U.S. sanctions Nicaraguan officials for exiling critics

“The United States is taking further action to hold accountable perpetrators of the Nicaraguan regime’s repressive actions,” U.S. Secretary of State Antony Blinken said

Presos políticos en Nicaragua
Presos políticos en Nicaragua | Shutterstock / Captura de pantalla

April 20, 2023 1:30am

Updated: April 20, 2023 9:24am

The U.S. Treasury Department on Wednesday imposed sanctions on three Nicaraguan officials who had a role in revoking the citizenship of more than 300 critics of President Daniel Ortega's communist regime. 

“The United States is taking further action to hold accountable perpetrators of the Nicaraguan regime’s repressive actions,” U.S. Secretary of State Antony Blinken said in a press statement.

In February, Ortega’s government released more than 200 political prisoners from its prisons and sent them to the United States after stripping them of their Nicaraguan citizenship, rendering them stateless. 

One week later, the government also revoked the citizenship of 94 other Nicaraguan exiled citizens, some of which were living in the country. 

The U.S. sanctioned three judges from Managua, Nadia Caimla Tardencilla Rodriguez of the Second District Trial Court of Managua, Ernesto Leonel Rodriguez Mejilla of the Managua Appeals Court, and Octavio Ernesto Rothschuch Adino of the First Criminal Appeal Court of Managua.
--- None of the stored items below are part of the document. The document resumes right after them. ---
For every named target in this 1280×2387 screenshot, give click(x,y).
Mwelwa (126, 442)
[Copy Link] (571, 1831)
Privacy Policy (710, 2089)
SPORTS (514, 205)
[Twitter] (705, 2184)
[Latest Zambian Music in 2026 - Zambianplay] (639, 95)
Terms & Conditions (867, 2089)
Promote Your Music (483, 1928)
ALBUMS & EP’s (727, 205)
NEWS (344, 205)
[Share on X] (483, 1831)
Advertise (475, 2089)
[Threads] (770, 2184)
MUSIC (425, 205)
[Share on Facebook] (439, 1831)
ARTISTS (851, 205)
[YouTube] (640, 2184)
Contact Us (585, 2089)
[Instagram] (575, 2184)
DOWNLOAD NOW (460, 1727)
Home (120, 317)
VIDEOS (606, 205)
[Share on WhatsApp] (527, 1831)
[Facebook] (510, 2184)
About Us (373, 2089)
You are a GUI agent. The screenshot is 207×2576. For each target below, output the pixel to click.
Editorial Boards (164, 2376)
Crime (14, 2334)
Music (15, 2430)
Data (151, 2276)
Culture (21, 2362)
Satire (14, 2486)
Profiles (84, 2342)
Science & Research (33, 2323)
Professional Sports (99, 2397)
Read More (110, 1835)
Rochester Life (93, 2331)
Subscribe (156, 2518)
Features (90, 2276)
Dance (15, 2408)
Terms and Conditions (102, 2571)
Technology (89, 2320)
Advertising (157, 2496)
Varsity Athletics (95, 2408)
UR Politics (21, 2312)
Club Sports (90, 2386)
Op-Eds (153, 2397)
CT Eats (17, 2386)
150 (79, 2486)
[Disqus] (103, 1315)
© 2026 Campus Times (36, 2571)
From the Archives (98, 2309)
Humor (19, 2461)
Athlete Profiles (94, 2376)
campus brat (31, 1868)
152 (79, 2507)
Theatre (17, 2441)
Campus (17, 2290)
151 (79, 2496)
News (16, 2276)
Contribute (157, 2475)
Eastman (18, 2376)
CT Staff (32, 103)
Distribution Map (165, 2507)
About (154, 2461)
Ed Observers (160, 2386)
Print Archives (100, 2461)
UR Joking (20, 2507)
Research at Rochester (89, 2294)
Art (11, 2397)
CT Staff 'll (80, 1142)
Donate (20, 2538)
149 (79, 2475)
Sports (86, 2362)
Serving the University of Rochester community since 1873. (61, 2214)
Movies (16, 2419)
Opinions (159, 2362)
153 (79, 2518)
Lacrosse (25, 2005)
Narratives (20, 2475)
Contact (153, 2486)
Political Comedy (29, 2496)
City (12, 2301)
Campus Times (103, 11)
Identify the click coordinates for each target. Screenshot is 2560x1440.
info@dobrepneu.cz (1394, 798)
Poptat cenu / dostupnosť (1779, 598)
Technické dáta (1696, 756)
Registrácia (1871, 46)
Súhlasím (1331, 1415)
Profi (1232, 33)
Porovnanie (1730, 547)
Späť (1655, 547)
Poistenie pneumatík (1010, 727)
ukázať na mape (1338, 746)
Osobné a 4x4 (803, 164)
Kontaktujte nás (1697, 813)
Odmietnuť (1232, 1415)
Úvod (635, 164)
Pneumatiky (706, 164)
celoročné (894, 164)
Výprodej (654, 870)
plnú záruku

Blinken said the three were “directly responsible” for the controversial decision to leave many “individuals stateless.”

“The Ortega regime continues to engage in anti-democratic actions that target the most vocal opposition figures in Nicaragua, including through its judicial system,” Brian Nelson, the Treasury's undersecretary for terrorism and financial intelligence, said in the statement on Wednesday.

Human rights groups and the United Nations have accused Ortega’s regime of using the country’s judiciary to target and repress political opponents, a measure that increased since the government cracked down on the opposition following protests in 2018. 

Human Rights organization Amnesty International released a report on Tuesday claiming that the Ortega regime has consolidated its power through the “excessive use of force, use of criminal laws to unjustly criminalize activists and dissidents, attacks on civil society and forced exile.”

“We will continue to use available diplomatic and economic tools to promote accountability for the Ortega-Murillo regime’s abuses,” Blinken added.